One of the issues is capital allocation decision with TiO2 capex. Company will have 33K MT capacity at the capex of ~600cr.
There are two grades ot TiO2 – anatese (lower grade) & rutile (higher grade). Following is realisation chart of TiO2 (rutile) grade. Long term average price of TiO2 is 200rs which went to 300rs in commodity upcycle. The prices are now correcting and they have settled at 240-250rs.
Anatese grade prices are 30-50rs lower than rutile grade prices.
At full CU, revenue of the company would be 33K * 250 * 1000 = 825cr. Assuming highly efficient net working capital cycle of 2 months, WC requirement would be 825cr/6 = 135cr.
Total capital employed – 600cr + 135cr = 735cr.
To get 15% ROCE, company has to make PBIT of – 110cr i.e. PBIT margins of 13-14%.

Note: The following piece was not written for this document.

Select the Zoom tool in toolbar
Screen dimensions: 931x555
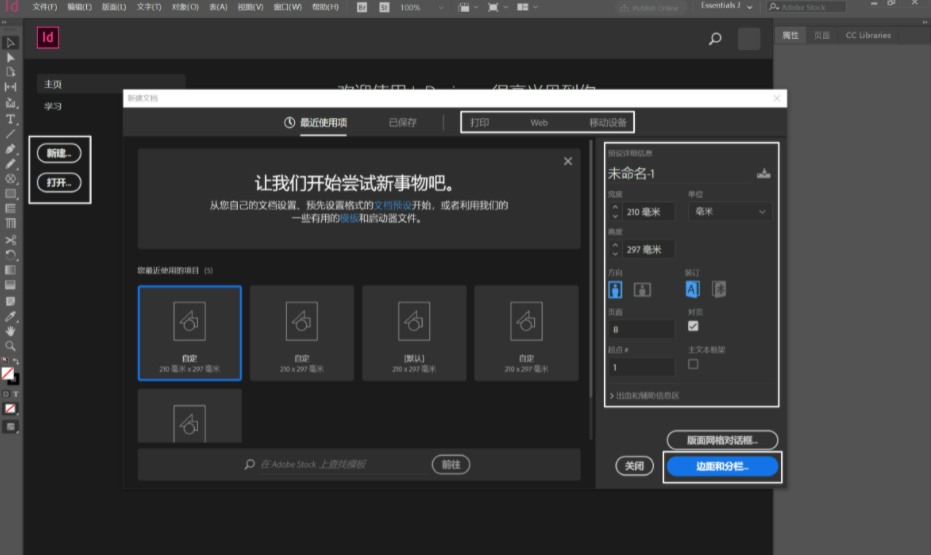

Assuming very less depreciation of 40cr, EBITDA of 150cr i.e. EBITDA margins of 18%.
If one wants to make 20% ROCE, required EBITDA margins are even higher.
If WC goes to 3 months, margins have to be higher.
Optimum CU will be 85-90% and not 100%.
Company will make anatese grade of TiO2 first which has lower realization and hence lower margins/ROCE.
Overall, it is quite clear that TiO2 will be a drag on capital efficiency and ramp up will be gradual. Eventually whether it will generate 18-20% ROCE is not yet fully settled.
Further, capacity in China is 46L MT and buyers for TiO2 will be 5-6 really large players who will try to extract as much purchasing discount as possible.
Some support in the form of PLI, ADD will help to make this business capital efficient. Otherwise, it remains a poor/average capital allocation decision.